Source data —
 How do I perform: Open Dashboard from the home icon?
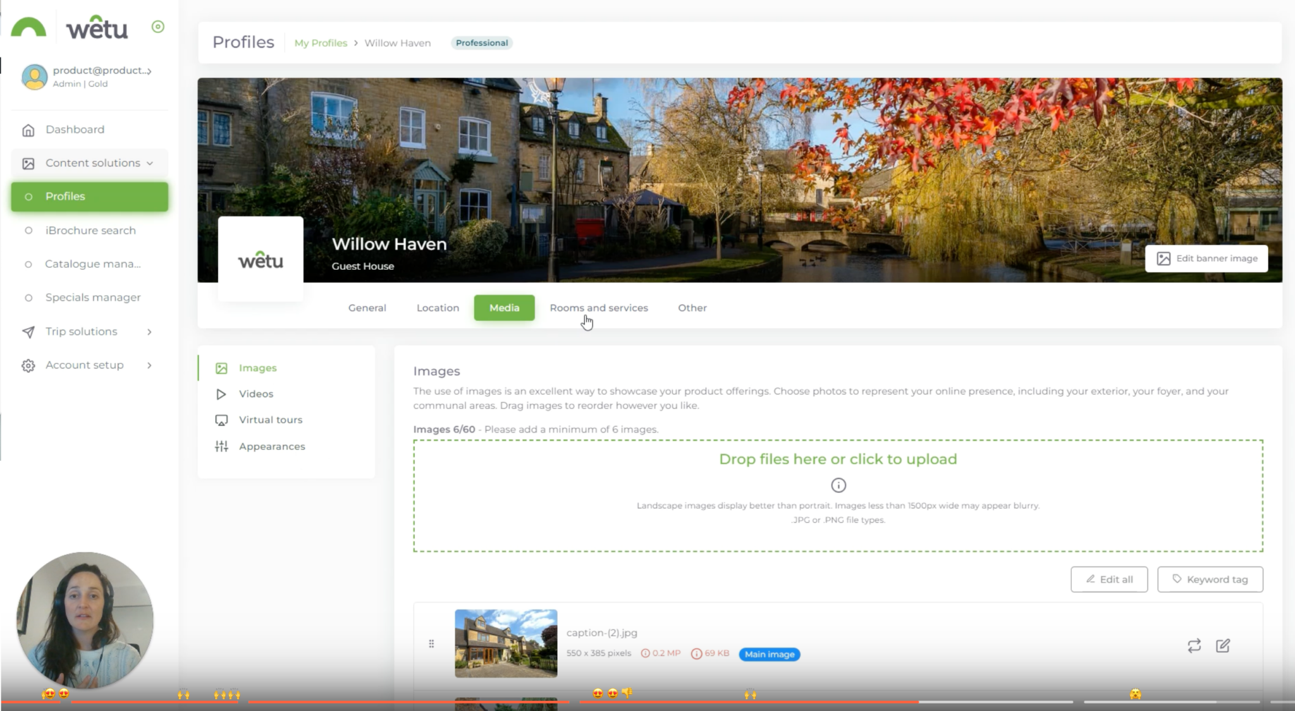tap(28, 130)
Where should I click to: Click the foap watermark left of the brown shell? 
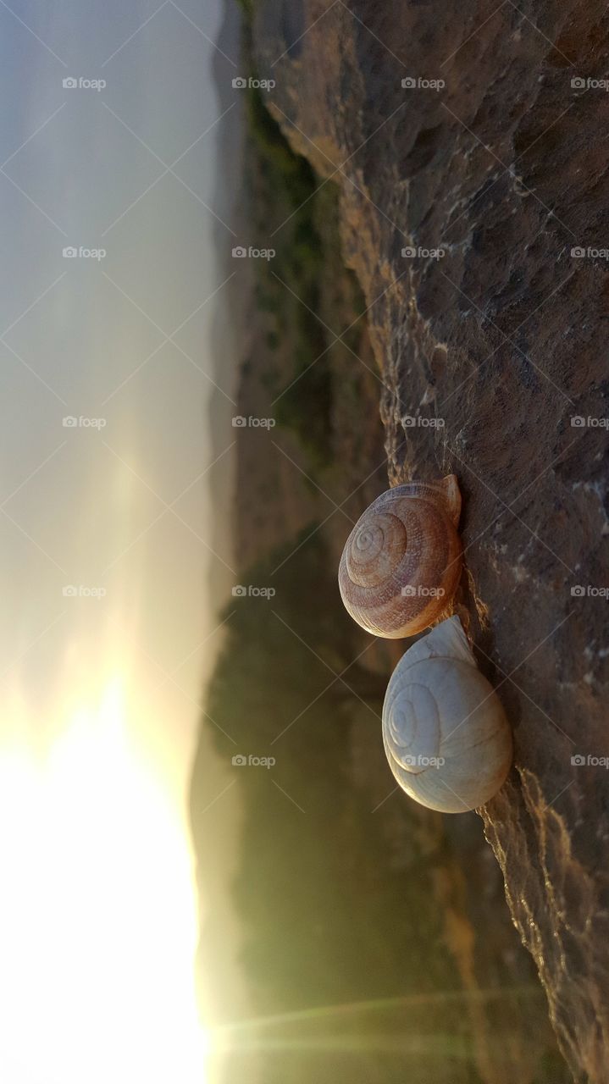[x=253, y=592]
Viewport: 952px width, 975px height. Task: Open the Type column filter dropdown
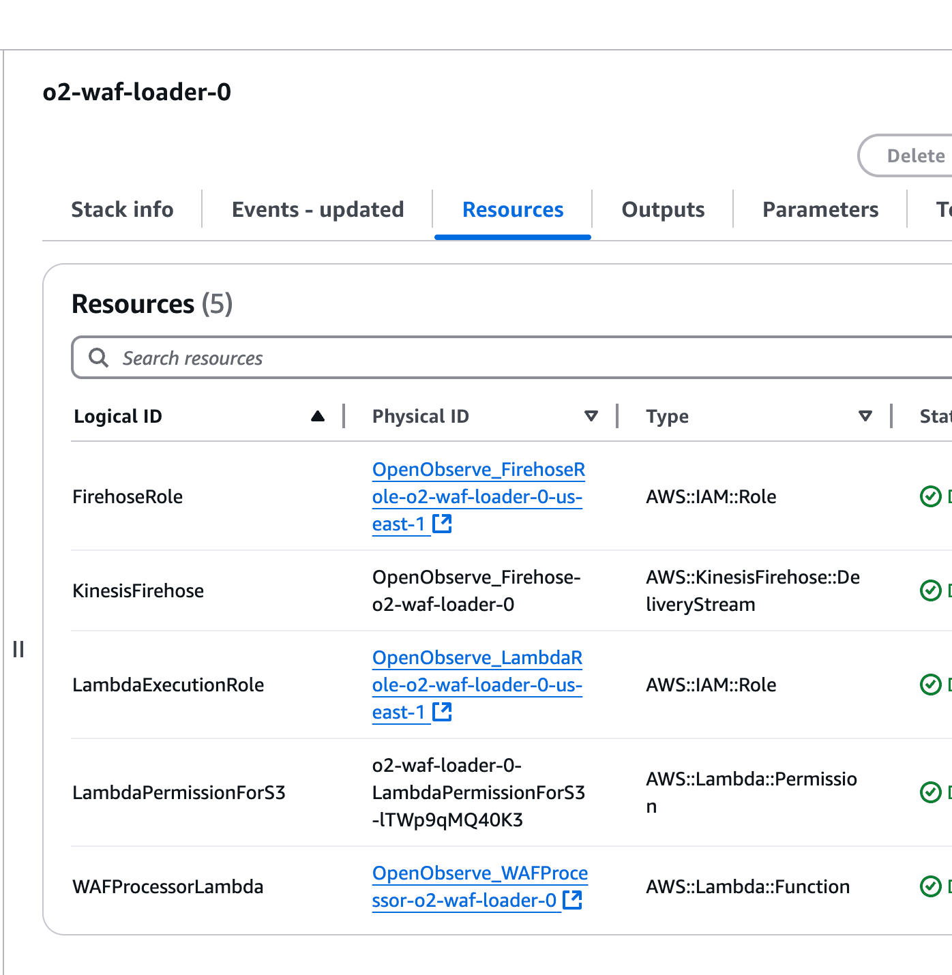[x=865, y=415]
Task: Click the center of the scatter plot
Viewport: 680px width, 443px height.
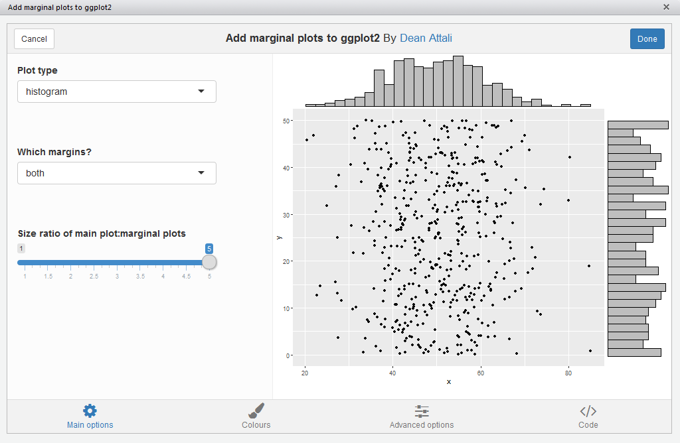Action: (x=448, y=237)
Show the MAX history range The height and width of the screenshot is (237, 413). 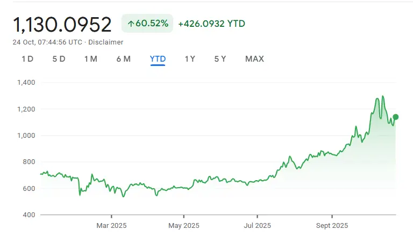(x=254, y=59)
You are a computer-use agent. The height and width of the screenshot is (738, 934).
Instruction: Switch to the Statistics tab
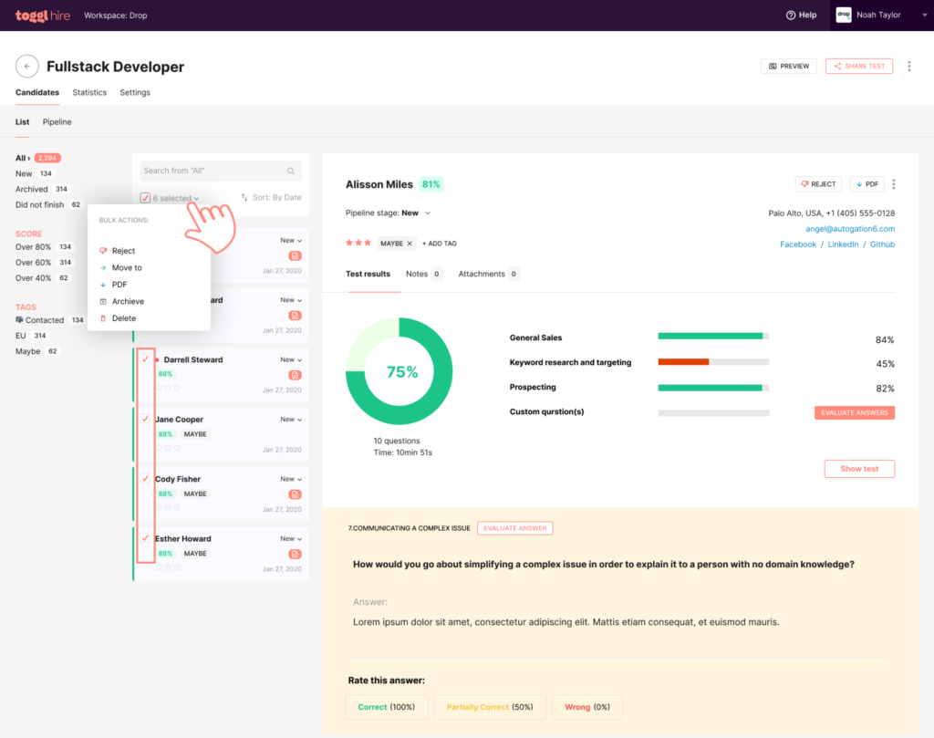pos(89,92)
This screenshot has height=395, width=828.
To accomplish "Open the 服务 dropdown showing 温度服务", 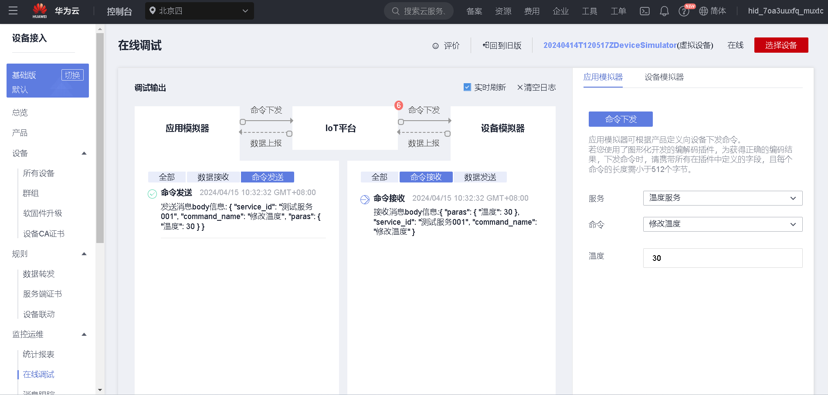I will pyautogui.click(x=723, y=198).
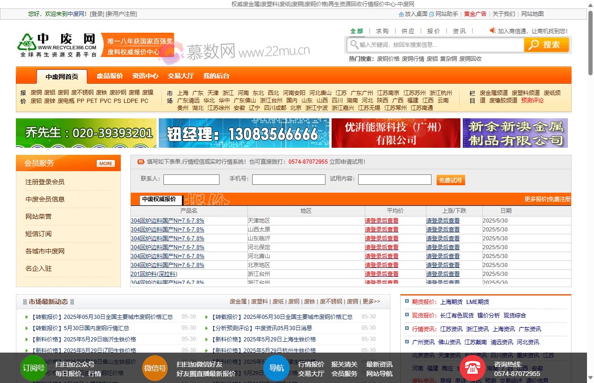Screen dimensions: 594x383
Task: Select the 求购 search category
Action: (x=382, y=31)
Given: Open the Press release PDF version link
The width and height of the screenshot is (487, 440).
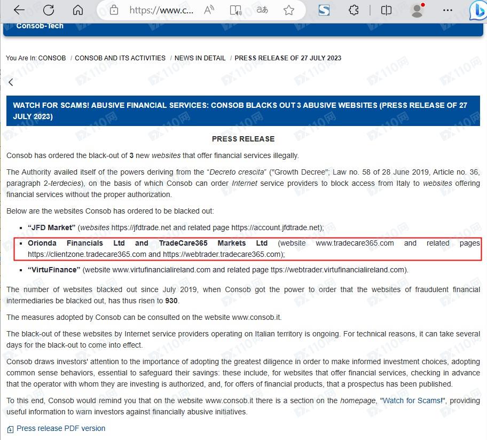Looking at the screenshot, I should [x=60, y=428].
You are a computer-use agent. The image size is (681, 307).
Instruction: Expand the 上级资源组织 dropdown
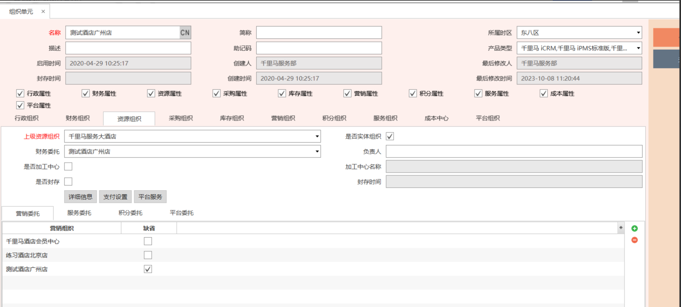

Exercise objective —
State how many lines of the data above contain the string "Viewport", giving only the number.

Solution to this task —
2